_DATA LISTING_

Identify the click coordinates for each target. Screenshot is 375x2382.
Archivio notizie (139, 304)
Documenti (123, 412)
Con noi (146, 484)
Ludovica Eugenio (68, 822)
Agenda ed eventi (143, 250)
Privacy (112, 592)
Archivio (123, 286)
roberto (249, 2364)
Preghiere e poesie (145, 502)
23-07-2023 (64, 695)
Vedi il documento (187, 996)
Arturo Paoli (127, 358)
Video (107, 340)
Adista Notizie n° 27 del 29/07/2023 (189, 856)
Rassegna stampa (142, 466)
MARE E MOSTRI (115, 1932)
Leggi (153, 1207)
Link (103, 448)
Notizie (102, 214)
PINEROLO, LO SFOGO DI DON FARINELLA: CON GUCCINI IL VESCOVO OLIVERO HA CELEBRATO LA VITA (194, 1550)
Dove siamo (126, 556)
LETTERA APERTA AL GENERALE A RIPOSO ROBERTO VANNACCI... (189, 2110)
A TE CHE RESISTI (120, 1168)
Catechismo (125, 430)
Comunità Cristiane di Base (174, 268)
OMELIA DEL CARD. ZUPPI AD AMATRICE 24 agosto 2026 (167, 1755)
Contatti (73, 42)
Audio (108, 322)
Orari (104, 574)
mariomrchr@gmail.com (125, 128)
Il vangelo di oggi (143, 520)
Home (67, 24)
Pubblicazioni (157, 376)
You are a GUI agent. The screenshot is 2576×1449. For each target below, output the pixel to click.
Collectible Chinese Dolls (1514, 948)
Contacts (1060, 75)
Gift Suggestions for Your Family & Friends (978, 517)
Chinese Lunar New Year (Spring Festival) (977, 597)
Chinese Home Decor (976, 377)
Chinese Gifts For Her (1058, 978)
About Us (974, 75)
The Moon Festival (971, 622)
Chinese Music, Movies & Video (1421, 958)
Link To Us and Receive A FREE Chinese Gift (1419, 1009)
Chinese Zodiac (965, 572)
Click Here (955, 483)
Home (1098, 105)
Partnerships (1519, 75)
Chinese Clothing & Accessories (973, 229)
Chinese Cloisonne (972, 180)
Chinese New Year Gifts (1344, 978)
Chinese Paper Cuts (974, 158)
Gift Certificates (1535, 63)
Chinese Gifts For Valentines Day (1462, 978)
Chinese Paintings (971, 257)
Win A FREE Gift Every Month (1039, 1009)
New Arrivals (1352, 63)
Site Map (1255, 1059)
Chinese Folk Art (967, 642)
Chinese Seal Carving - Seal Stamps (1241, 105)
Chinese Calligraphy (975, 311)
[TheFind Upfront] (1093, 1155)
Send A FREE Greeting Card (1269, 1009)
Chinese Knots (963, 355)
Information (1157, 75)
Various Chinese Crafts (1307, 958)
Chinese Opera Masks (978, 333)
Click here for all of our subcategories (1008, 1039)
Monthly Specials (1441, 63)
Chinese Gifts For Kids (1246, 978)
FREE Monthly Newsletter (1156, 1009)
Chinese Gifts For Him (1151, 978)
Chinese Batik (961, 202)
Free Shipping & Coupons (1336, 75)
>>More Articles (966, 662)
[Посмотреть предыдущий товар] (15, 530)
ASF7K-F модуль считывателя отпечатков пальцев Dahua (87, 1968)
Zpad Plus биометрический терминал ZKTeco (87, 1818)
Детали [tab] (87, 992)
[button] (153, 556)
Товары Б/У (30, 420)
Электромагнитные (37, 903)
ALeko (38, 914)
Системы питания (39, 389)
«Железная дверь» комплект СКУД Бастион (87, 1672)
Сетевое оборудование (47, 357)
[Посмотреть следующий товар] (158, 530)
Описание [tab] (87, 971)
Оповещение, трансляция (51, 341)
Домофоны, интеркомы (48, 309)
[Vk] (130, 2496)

_PROBLEM STATEMENT_
One number is the expected answer: the count of lines above that hold the word "each".

_WORKED SOLUTION_
2